Tangan Mas Dasep terulur, mengambil sebuah jagung bakar yang kusodorkan. Dia makan dengan lahap. 

 

 

Aku tak sabar ingin menanyainya tentang hasil pembicaraan dengan Bapak, tapi Mas Dasep harus makan sesuatu dulu. Bicara dengan perut terisi akan lebih baik daripada saat perut kosong.

 

 

Kutuntun Mas Dasep berbaring di kasur. Kami hendak tidur, namun sebelumnya kami mengobrol dulu.

 

 

"Tadi, Mas jadi bicara dengan Bapak?" tanyaku.

 

 

"Ya," jawabnya singkat.

 

 

"Bagaimana hasilnya?"

 

 

"Bapak tak mempercayaiku, Mur. Dia bilang aku ngelantur." Mas Dasep menjawab kesal, pandangannya melihat ke langit-langit kamar. "Di rumah Bapak, ada kulkas dan mesin cuci. Katanya itu dibelikan Husni. Makanya, ketika kuceritakan yang sebenarnya tentang Husni, Bapak tak percaya, karena ada bukti barang-barang itu. Katanya dari Husni."

 

 

Mas Dasep tampak tidak terima. Aku pun mengerti jika Bapak tak akan mempercayai Mas Dasep. Sejak dulu sikap Bapak memang seperti itu terhadap suamiku.

 

 

"Ya sudah, Mas. Mungkin saja benar Husni membelikan mereka mesin cuci dan kulkas. Kan katamu Husni sudah cairkan uang proyeknya." Kucoba menenangkan Mas Dasep.

 

 

"Dugaanku, Mila lah yang membeli barang-barang itu dan memberikannya pada Ibu dan Bapak, dengan mengatakan bahwa itu semua dari Husni. Kudengar, Mila ikut beberapa arisan.
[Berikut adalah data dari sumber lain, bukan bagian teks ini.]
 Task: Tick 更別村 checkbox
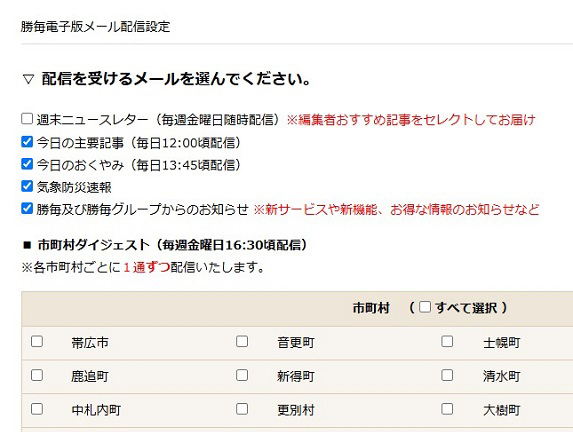(x=242, y=409)
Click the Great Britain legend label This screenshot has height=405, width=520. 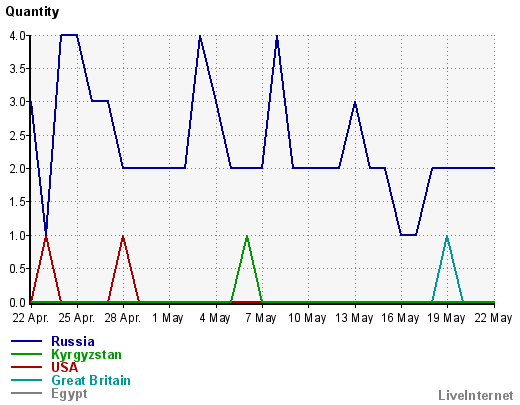[91, 380]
Pasti dia beli mesin cuci dan kulkas itu dari uang arisan, Mur."

 

 

Sambil membenarkan posisi tidurnya, Mas Dasep menceritakan bagaimana dia bisa tahu tentang arisan Mila. Rupanya, pernah ada ibu-ibu yang menagih tunggakan arisan Mila pada Mas Dasep. Mila ikut arisan di setiap RT, sudah 5 arisan ibu-ibu RT yang dia ikuti, dan setiap minggu dia menghabiskan sekitar lima ratus ribu untuk membayar semua arisannya itu.

 

 

"Pantas saja, Mas. Tadi siang dia mau bayar utangnya yang lima ratus ribu, tapi malah diambil lagi sama dia. Mungkin, uang itu mau dibayarkan arisan ya," cetusku, merespon cerita Mas Dasep.

 

 

Suamiku itu menjadi semakin kesal. "Benar-benar ya, anak itu! Padahal sudah kumarahi, tapi gak mempan juga! Harus dengan cara apa aku menasihatinya?!" umpat Mas Dasep, seolah Mila tengah berada di hadapannya.

 

 

"Sabar. Mas bisa bicara lagi pada Mila nanti. Aku pun tak menyangka, Mila kembali menunjukkan sifatnya yang seperti dulu. Padahal sebelumnya kupikir dia sudah berubah," kataku menenangkan Mas Dasep.

 

 

"Setiap habis salat, Mas tak pernah lupa mendoakan Mila supaya dia bisa berpikir dewasa. Tapi ya, dianya gak berusaha untuk berubah, doa Mas jadi lama terkabul," renung Mas Dasep. "Dan satu hal yang Mas gak ngerti, kenapa Mila begitu cinta dengan Husni sampai-sampai rela melakukan ini-itu agar Husni dipandang baik oleh Ibu dan Bapak?"

 

 

Setahuku, dulu pernikahan mereka sempat tak direstui karena Husni berasal dari kota, tapi Mila keukeuh ingin menjadi istri Husni. Dan sekarang, mungkin itulah cara Mila agar Husni dapat diterima oleh Ibu dan Bapak.

 

 

"Tapi, Mas. Menurutku bisa saja memang Husni yang membelikan mereka mesin cuci dan kulkas itu. Meskipun bukan Husni yang membelikannya langsung, bisa saja dia ngasih uangnya ke Mila dan Mila yang membelikannya." Aku mengajak Mas Dasep untuk berprasangka baik.

 

 

"Iya, bisa saja. Tapi aku jadi malu, Mur. Bapak menganggapku berniat ngomporin supaya dia gak suka sama Husni. Padahal, maksudku bukan begitu. Aku hanya ingin jelaskan yang sebenarnya kalau kita juga peduli dan perhatian sama Bapak dan Ibu."

 

 

"Kan sudah kubilang, Mas. Tak ada gunanya menjelaskan. Bapak tetap akan lebih percaya Mila. Ujung-ujungnya malah makan hati," kataku. "Lain hal kalau Bapak akan percaya, maka mau jelaskan panjang lebar pun ada gunanya."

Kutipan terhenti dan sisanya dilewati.